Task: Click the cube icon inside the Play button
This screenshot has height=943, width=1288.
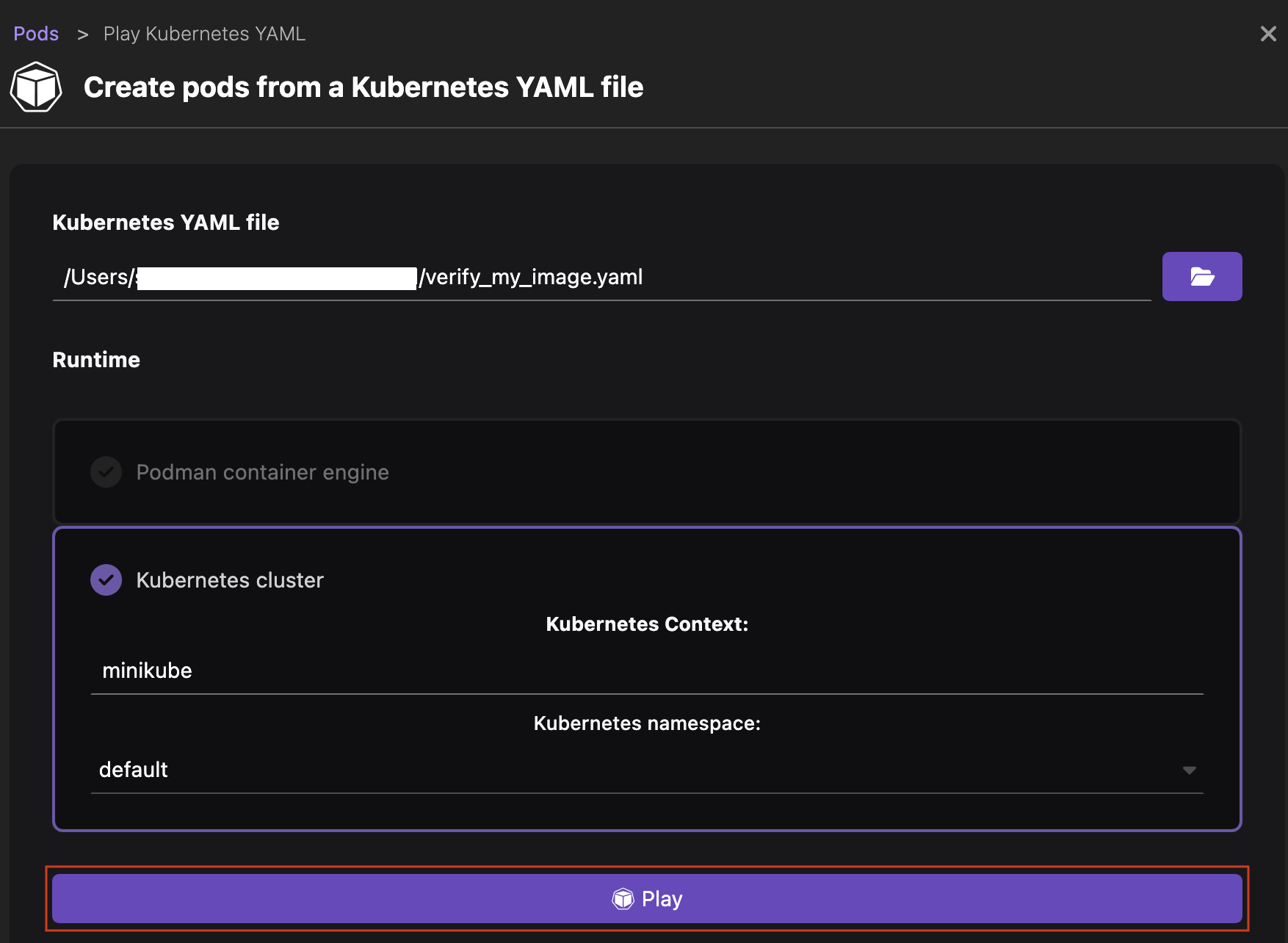Action: 622,897
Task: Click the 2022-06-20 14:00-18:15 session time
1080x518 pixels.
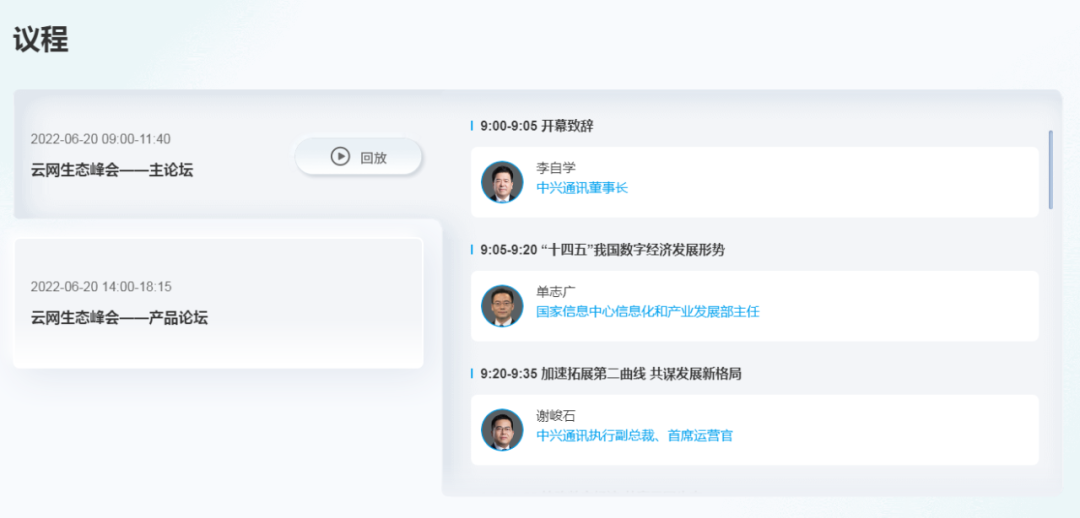Action: (101, 287)
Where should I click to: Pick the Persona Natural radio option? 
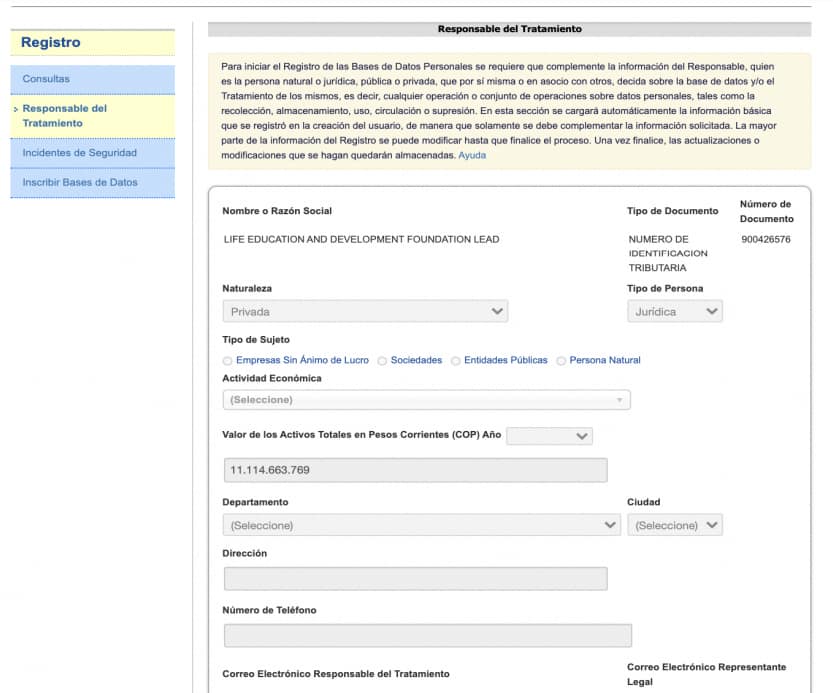[x=561, y=361]
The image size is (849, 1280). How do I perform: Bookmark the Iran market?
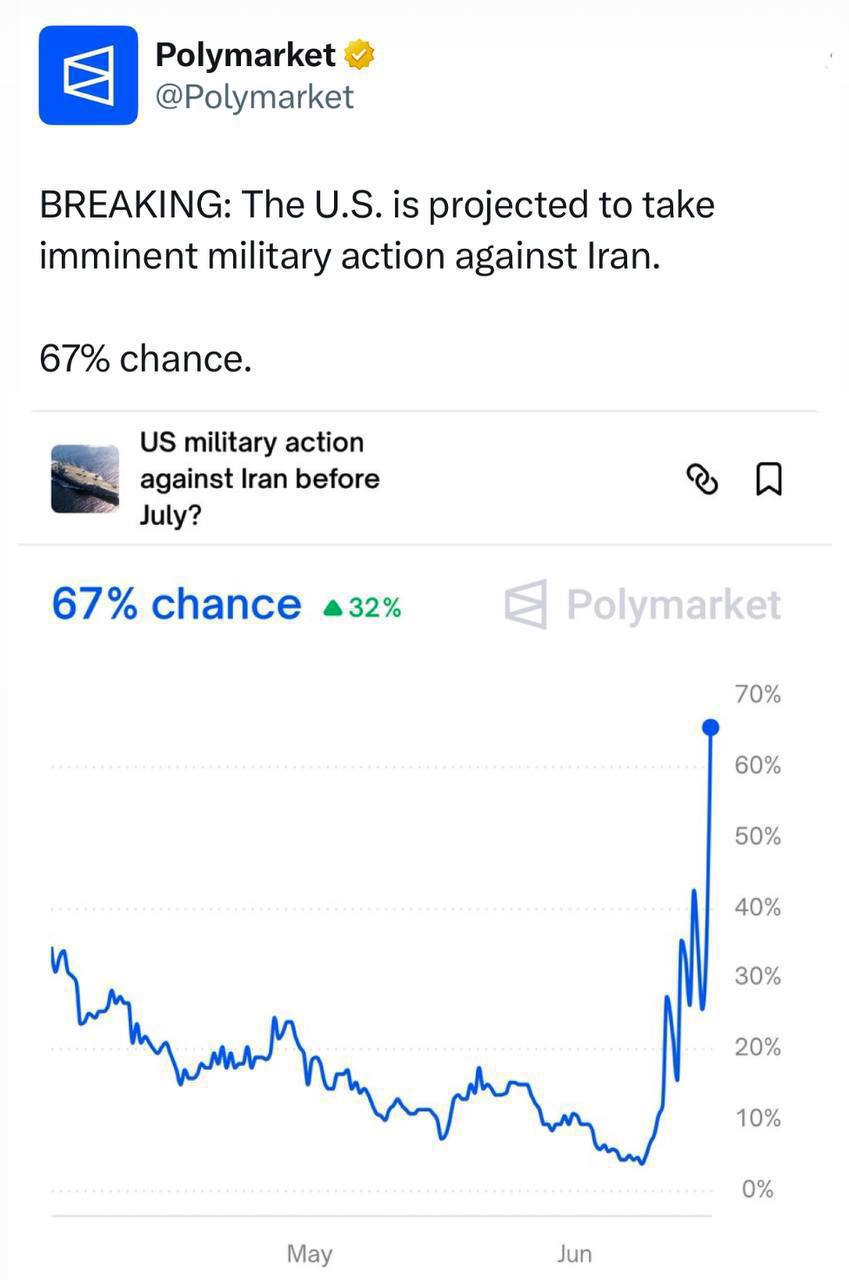[767, 480]
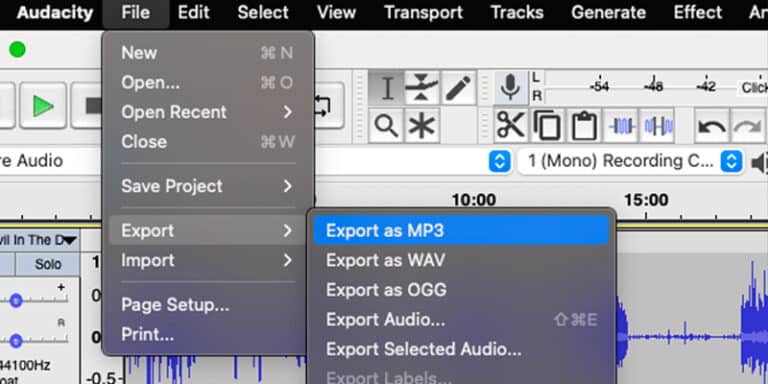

• • • •

▸ **Directions for this task**:
What the task needs is the material above repeated exactly, pictures excepted.

▸ **Result of this task**:
Task: Click the cube icon inside the Play button
This screenshot has height=943, width=1288.
Action: 622,897
Task: Click the 2022-06-20 14:00-18:15 session time
1080x518 pixels.
Action: (101, 287)
Where should I click to: Pick the Persona Natural radio option? 
[x=561, y=361]
The image size is (849, 1280). How do I perform: Bookmark the Iran market?
[767, 480]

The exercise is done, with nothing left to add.